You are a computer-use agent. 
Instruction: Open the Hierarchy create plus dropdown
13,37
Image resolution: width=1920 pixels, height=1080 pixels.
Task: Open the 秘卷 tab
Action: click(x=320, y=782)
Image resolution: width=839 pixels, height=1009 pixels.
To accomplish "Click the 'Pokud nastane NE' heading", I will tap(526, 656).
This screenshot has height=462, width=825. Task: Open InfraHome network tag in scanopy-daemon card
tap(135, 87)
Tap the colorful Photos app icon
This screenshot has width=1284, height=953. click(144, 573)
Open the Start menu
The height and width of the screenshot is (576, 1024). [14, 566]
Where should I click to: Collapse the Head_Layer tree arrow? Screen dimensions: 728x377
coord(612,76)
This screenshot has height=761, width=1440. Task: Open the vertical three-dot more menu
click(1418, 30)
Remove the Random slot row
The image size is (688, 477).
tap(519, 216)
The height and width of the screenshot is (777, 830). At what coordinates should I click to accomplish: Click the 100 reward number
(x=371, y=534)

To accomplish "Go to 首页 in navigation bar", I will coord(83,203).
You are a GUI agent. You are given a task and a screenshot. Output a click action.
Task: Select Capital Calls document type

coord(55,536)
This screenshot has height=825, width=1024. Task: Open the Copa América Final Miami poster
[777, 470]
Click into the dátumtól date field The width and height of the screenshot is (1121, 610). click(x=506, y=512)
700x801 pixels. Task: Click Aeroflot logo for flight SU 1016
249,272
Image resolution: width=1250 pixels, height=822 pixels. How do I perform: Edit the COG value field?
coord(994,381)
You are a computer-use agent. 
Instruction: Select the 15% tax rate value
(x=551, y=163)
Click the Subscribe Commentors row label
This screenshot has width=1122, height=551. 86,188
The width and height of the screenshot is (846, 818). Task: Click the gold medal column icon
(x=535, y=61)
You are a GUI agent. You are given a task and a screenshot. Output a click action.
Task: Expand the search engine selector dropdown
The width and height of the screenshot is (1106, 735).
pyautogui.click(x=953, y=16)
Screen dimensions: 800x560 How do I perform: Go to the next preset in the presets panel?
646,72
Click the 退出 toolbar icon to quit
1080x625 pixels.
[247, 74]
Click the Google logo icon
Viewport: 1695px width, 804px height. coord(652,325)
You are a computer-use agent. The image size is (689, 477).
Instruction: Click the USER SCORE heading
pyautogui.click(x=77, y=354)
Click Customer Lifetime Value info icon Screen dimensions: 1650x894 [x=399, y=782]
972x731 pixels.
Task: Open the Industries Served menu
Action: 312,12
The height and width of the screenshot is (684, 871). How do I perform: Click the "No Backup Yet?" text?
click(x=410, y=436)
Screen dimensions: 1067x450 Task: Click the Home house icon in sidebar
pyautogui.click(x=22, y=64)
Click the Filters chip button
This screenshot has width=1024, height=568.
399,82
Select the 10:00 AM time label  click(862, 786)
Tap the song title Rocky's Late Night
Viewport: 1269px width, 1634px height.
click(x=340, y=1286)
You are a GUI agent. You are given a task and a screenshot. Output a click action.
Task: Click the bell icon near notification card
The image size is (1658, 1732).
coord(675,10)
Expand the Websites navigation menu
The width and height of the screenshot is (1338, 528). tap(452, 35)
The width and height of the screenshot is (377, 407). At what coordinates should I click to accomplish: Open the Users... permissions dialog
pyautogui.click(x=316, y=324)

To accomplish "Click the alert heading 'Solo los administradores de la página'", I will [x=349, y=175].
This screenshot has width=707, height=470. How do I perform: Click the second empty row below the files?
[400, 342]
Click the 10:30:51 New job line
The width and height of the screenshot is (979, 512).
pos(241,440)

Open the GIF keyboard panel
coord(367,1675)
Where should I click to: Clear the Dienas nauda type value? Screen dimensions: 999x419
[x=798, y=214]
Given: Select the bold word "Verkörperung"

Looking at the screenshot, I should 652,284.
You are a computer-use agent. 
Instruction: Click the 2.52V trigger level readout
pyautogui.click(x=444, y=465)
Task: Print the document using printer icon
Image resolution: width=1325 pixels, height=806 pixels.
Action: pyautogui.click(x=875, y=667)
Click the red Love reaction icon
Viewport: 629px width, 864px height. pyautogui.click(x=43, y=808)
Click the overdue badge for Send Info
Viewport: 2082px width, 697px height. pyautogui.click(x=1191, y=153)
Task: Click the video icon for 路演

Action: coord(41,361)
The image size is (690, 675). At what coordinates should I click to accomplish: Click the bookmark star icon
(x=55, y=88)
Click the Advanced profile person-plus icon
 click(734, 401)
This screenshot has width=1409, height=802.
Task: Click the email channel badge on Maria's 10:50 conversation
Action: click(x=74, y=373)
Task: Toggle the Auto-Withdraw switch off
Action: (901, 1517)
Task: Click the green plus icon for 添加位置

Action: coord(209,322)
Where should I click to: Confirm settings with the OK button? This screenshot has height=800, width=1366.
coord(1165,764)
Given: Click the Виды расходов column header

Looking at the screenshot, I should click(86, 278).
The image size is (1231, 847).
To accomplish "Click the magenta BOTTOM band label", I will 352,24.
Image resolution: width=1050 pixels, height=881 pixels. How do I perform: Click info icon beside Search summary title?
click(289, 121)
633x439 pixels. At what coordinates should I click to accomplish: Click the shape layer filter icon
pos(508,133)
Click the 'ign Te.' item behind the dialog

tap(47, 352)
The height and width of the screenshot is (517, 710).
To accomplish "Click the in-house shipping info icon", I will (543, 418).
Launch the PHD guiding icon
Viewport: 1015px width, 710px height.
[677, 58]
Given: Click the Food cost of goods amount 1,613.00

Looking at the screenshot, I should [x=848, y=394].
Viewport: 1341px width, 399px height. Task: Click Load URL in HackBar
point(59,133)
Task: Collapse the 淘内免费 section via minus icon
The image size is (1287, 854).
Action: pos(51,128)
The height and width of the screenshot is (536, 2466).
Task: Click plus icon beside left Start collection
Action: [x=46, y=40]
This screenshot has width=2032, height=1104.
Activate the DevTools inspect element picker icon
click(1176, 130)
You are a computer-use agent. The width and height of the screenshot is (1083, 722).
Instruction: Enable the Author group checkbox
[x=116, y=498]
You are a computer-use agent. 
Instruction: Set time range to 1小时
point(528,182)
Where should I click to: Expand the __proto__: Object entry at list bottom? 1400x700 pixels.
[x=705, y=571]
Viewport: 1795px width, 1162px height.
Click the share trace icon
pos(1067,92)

================

• DIRECTIONS FOR THIS TASK: Each line of the listing is to be reproduced verbatim.

• EXPECTED OUTPUT:
You are a computer-use agent. 
Instruction: Open the Hierarchy create plus dropdown
13,37
Image resolution: width=1920 pixels, height=1080 pixels.
Task: Open the 秘卷 tab
Action: click(x=320, y=782)
Image resolution: width=839 pixels, height=1009 pixels.
To accomplish "Click the 'Pokud nastane NE' heading", I will tap(526, 656).
This screenshot has height=462, width=825. Task: Open InfraHome network tag in scanopy-daemon card
tap(135, 87)
Tap the colorful Photos app icon
This screenshot has width=1284, height=953. click(144, 573)
Open the Start menu
The height and width of the screenshot is (576, 1024). [14, 566]
Where should I click to: Collapse the Head_Layer tree arrow? Screen dimensions: 728x377
coord(612,76)
This screenshot has height=761, width=1440. Task: Open the vertical three-dot more menu
click(1418, 30)
Remove the Random slot row
The image size is (688, 477).
tap(519, 216)
The height and width of the screenshot is (777, 830). At what coordinates should I click to accomplish: Click the 100 reward number
(x=371, y=534)

To accomplish "Go to 首页 in navigation bar", I will coord(83,203).
You are a GUI agent. You are given a task and a screenshot. Output a click action.
Task: Select Capital Calls document type

coord(55,536)
This screenshot has height=825, width=1024. Task: Open the Copa América Final Miami poster
[777, 470]
Click into the dátumtól date field The width and height of the screenshot is (1121, 610). click(x=506, y=512)
700x801 pixels. Task: Click Aeroflot logo for flight SU 1016
249,272
Image resolution: width=1250 pixels, height=822 pixels. How do I perform: Edit the COG value field?
coord(994,381)
You are a computer-use agent. 
Instruction: Select the 15% tax rate value
(x=551, y=163)
Click the Subscribe Commentors row label
This screenshot has width=1122, height=551. 86,188
The width and height of the screenshot is (846, 818). Task: Click the gold medal column icon
(x=535, y=61)
You are a GUI agent. You are given a task and a screenshot. Output a click action.
Task: Expand the search engine selector dropdown
The width and height of the screenshot is (1106, 735).
pyautogui.click(x=953, y=16)
Screen dimensions: 800x560 How do I perform: Go to the next preset in the presets panel?
646,72
Click the 退出 toolbar icon to quit
1080x625 pixels.
[247, 74]
Click the Google logo icon
Viewport: 1695px width, 804px height. coord(652,325)
You are a computer-use agent. The image size is (689, 477).
Instruction: Click the USER SCORE heading
pyautogui.click(x=77, y=354)
Click Customer Lifetime Value info icon Screen dimensions: 1650x894 [x=399, y=782]
972x731 pixels.
Task: Open the Industries Served menu
Action: 312,12
The height and width of the screenshot is (684, 871). How do I perform: Click the "No Backup Yet?" text?
click(x=410, y=436)
Screen dimensions: 1067x450 Task: Click the Home house icon in sidebar
pyautogui.click(x=22, y=64)
Click the Filters chip button
This screenshot has width=1024, height=568.
399,82
Select the 10:00 AM time label  click(862, 786)
Tap the song title Rocky's Late Night
Viewport: 1269px width, 1634px height.
click(x=340, y=1286)
You are a GUI agent. You are given a task and a screenshot. Output a click action.
Task: Click the bell icon near notification card
The image size is (1658, 1732).
coord(675,10)
Expand the Websites navigation menu
The width and height of the screenshot is (1338, 528). tap(452, 35)
The width and height of the screenshot is (377, 407). At what coordinates should I click to accomplish: Open the Users... permissions dialog
pyautogui.click(x=316, y=324)

To accomplish "Click the alert heading 'Solo los administradores de la página'", I will [x=349, y=175].
This screenshot has width=707, height=470. How do I perform: Click the second empty row below the files?
[400, 342]
Click the 10:30:51 New job line
The width and height of the screenshot is (979, 512).
pos(241,440)

Open the GIF keyboard panel
coord(367,1675)
Where should I click to: Clear the Dienas nauda type value? Screen dimensions: 999x419
[x=798, y=214]
Given: Select the bold word "Verkörperung"

Looking at the screenshot, I should 652,284.
You are a computer-use agent. 
Instruction: Click the 2.52V trigger level readout
pyautogui.click(x=444, y=465)
Task: Print the document using printer icon
Image resolution: width=1325 pixels, height=806 pixels.
Action: pyautogui.click(x=875, y=667)
Click the red Love reaction icon
Viewport: 629px width, 864px height. pyautogui.click(x=43, y=808)
Click the overdue badge for Send Info
Viewport: 2082px width, 697px height. pyautogui.click(x=1191, y=153)
Task: Click the video icon for 路演

Action: coord(41,361)
The image size is (690, 675). At what coordinates should I click to accomplish: Click the bookmark star icon
(x=55, y=88)
Click the Advanced profile person-plus icon
 click(734, 401)
This screenshot has width=1409, height=802.
Task: Click the email channel badge on Maria's 10:50 conversation
Action: click(x=74, y=373)
Task: Toggle the Auto-Withdraw switch off
Action: (901, 1517)
Task: Click the green plus icon for 添加位置

Action: coord(209,322)
Where should I click to: Confirm settings with the OK button? This screenshot has height=800, width=1366.
coord(1165,764)
Given: Click the Виды расходов column header

Looking at the screenshot, I should click(86, 278).
The image size is (1231, 847).
To accomplish "Click the magenta BOTTOM band label", I will 352,24.
Image resolution: width=1050 pixels, height=881 pixels. How do I perform: Click info icon beside Search summary title?
click(289, 121)
633x439 pixels. At what coordinates should I click to accomplish: Click the shape layer filter icon
pos(508,133)
Click the 'ign Te.' item behind the dialog

tap(47, 352)
The height and width of the screenshot is (517, 710).
To accomplish "Click the in-house shipping info icon", I will (543, 418).
Launch the PHD guiding icon
Viewport: 1015px width, 710px height.
[677, 58]
Given: Click the Food cost of goods amount 1,613.00

Looking at the screenshot, I should [x=848, y=394].
Viewport: 1341px width, 399px height. Task: Click Load URL in HackBar
point(59,133)
Task: Collapse the 淘内免费 section via minus icon
The image size is (1287, 854).
Action: pos(51,128)
The height and width of the screenshot is (536, 2466).
Task: Click plus icon beside left Start collection
Action: [x=46, y=40]
This screenshot has width=2032, height=1104.
Activate the DevTools inspect element picker icon
click(1176, 130)
You are a computer-use agent. The width and height of the screenshot is (1083, 722).
Instruction: Enable the Author group checkbox
[x=116, y=498]
You are a computer-use agent. 
Instruction: Set time range to 1小时
point(528,182)
Where should I click to: Expand the __proto__: Object entry at list bottom? 1400x700 pixels.
[x=705, y=571]
Viewport: 1795px width, 1162px height.
Click the share trace icon
pos(1067,92)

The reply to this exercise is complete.